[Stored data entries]
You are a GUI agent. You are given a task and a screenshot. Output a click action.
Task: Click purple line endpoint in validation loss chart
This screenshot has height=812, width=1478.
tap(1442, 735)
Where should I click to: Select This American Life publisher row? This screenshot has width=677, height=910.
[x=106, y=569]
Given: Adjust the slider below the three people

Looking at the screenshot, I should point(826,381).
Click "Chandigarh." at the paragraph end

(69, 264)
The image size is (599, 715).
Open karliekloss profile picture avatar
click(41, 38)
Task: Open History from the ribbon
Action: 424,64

__About this task__
Copy each line, exactly, that falls between the line containing "The image size is (599, 715)." and the end of the entries, both included.

__Solution__
The image size is (599, 715).
Open karliekloss profile picture avatar
click(41, 38)
Task: Open History from the ribbon
Action: 424,64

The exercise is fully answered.